Designed a dual-persona portal for high-net-worth clients and their Morgan Stanley advisors — 55 screens, a 3-tier margin call alert system, and a Portfolio Health widget that became the most-used feature per post-launch user feedback.
The Margin Lending Portal was a client-facing and relationship-manager-facing web application enabling high-net-worth clients and their Morgan Stanley advisors to manage margin loan facilities. The portal allowed users to view available credit, initiate drawdowns, monitor collateral positions, and receive alerts on margin calls. Given the premium wealth management context, the design language needed to project trust, clarity, and confidence — quite different from the utilitarian RIMS system I had worked on previously.
The project was facilitated remotely with wealth management product teams based in Sydney, Australia. The dual-persona nature of the product was its defining UX challenge: both Relationship Managers (RMs) and their clients accessed the same underlying data, but required entirely different information hierarchies and action sets. An RM needed to see all clients at a glance, monitor margin call risk, and act quickly.
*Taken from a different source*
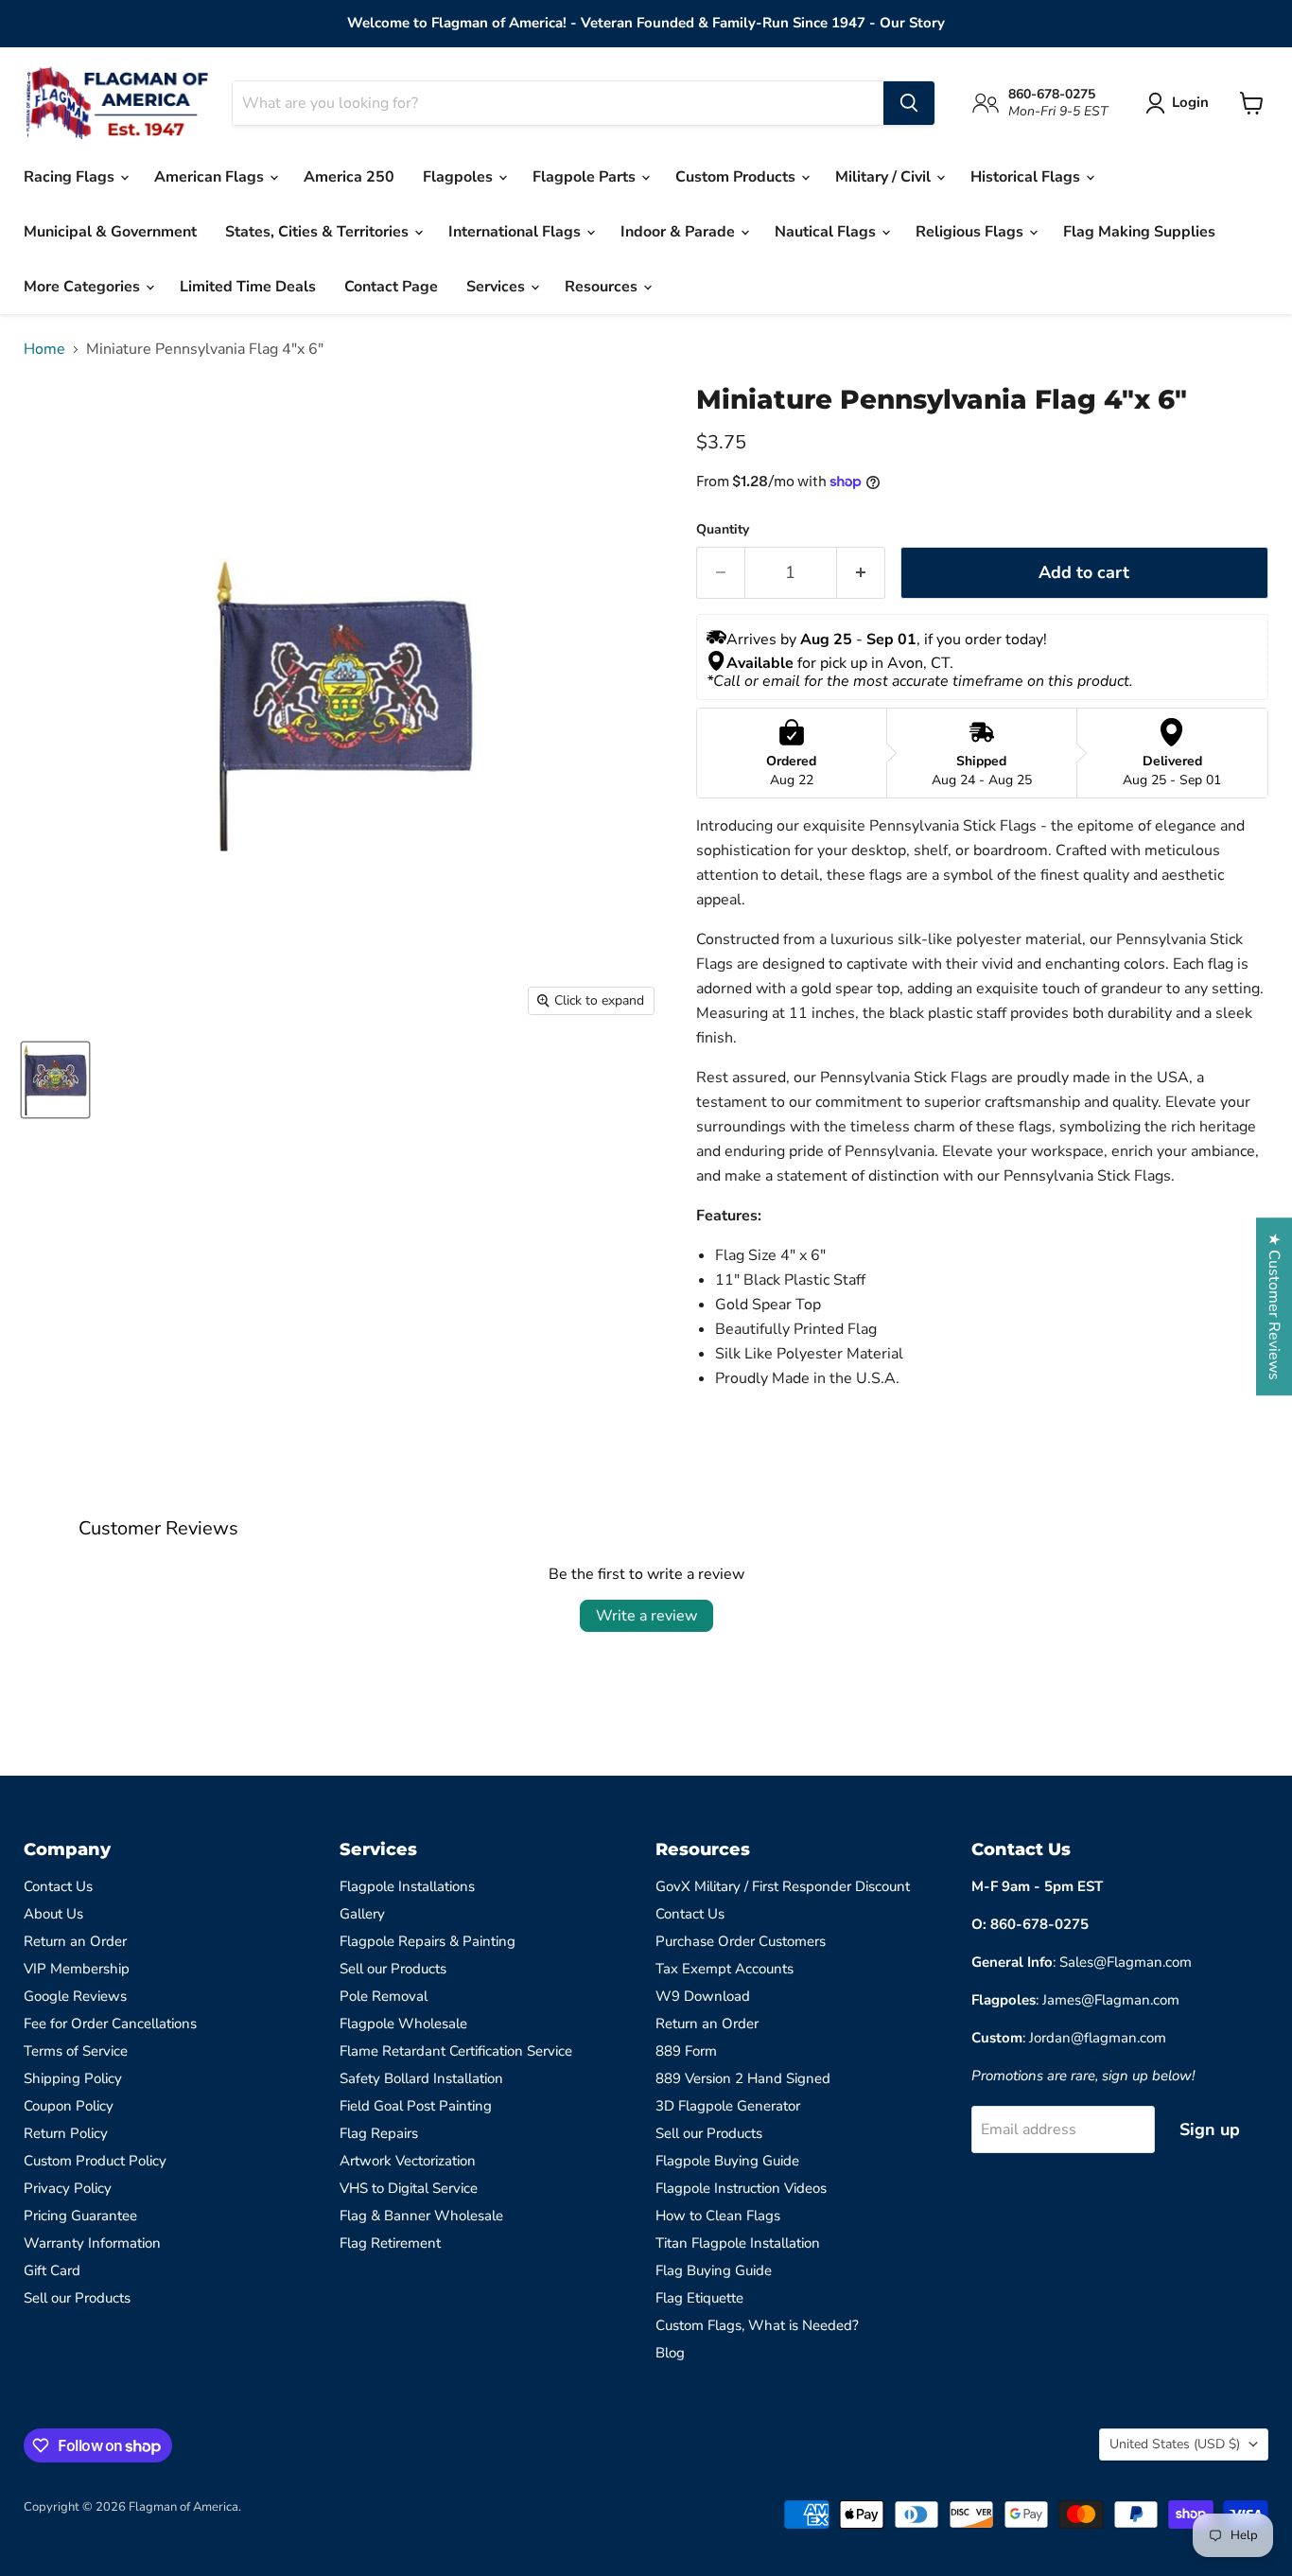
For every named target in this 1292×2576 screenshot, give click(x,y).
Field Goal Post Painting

A client needed a clear, simple view of their own portfolio health and credit position.
Owned end-to-end UI design from discovery through handoff. The RM portal gave advisors a portfolio-level view of all client facilities; the Client portal gave HNW clients a focused, simplified view of their own credit position.
Designed a persistent alert banner system with three severity tiers: Watch (amber), Warning (orange), and Call (red). Each tier had distinct visual treatment, escalation messaging, and a linked action panel. RMs could see all at-risk clients at a glance and act from the same screen.
Led structured requirements sessions with the Sydney-based wealth management product team and Pune-based BAs. Bridged cultural and timezone communication gaps across a 4.5-hour time difference with async documentation and weekly live calls.
Created a clickable HTML prototype of the RM dashboard and drawdown flow using pure HTML tables and CSS — no JavaScript framework. Allowed Sydney stakeholders to experience the actual browser UI rather than static screenshots during review calls.
Conceptualized and designed a single-panel widget showing collateral value vs. loan balance vs. available credit as proportional bars — giving both RMs and clients an instant health assessment without needing to read tables of numbers.
Produced a 22-component pattern library document — the first formal UI component documentation in the Capgemini/MS engagement. Covered usage rules, states, and HTML/CSS snippets. Reduced design inconsistency and dev rework measurably.
Reviewed screen outputs from 2 junior designers, aligned them to the design system standards, and ran weekly 1:1 design critique sessions. One junior designer went on to lead their own module within 6 months.
Early designs showed collateral, loan balance, and available credit as three separate table rows with numbers. Testing revealed that neither clients nor RMs could quickly assess "health" from numbers alone. I redesigned it as a proportional bar system where the length of each bar relative to the others conveyed the relationship instantly — a full green bar (collateral) with a tall red bar (loan) meant danger, visually, before any number was read. This widget consistently ranked as the most-used screen in post-launch user feedback.